* [ACTION ITEM] Please keep to the lines below from the one with "首页 (101, 29)" through the one with "石家庄品牌设计 (66, 1748)", and restate them word for word, ends included.

*** Opening MATERIAL TO PROCESS ***

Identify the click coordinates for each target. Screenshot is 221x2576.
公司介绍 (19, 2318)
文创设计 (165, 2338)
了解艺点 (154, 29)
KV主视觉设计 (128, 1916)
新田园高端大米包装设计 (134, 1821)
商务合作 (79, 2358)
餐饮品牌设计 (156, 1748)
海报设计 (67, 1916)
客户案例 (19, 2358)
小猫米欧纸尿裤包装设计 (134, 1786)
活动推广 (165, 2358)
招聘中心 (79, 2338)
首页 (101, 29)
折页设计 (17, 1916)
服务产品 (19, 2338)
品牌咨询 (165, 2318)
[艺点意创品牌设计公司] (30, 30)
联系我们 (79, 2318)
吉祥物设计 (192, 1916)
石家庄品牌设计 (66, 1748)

*** Closing MATERIAL TO PROCESS ***
*** Opening MATERIAL TO PROCESS ***

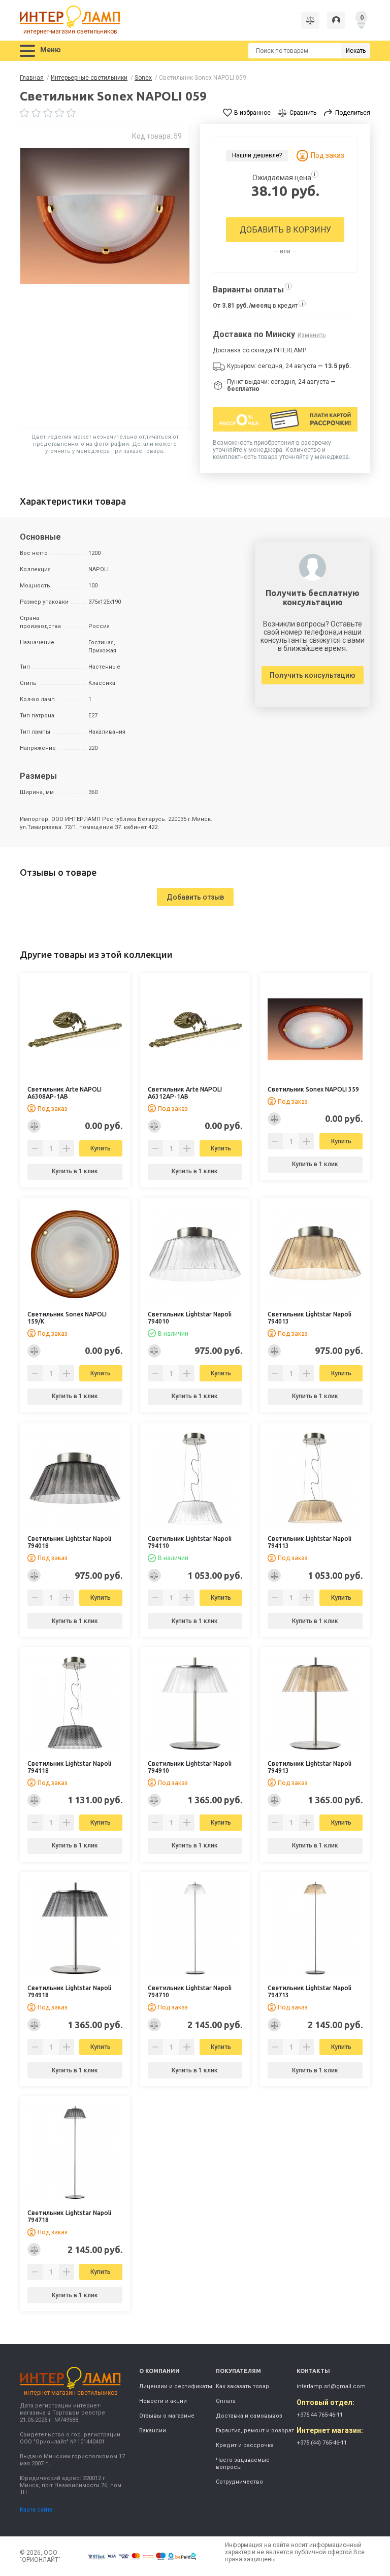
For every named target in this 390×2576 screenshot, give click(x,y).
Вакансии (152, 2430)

*** Closing MATERIAL TO PROCESS ***

* [EXPECTED OUTPUT]
首页 (101, 29)
折页设计 (17, 1916)
服务产品 (19, 2338)
品牌咨询 (165, 2318)
[艺点意创品牌设计公司] (30, 30)
联系我们 (79, 2318)
吉祥物设计 (192, 1916)
石家庄品牌设计 (66, 1748)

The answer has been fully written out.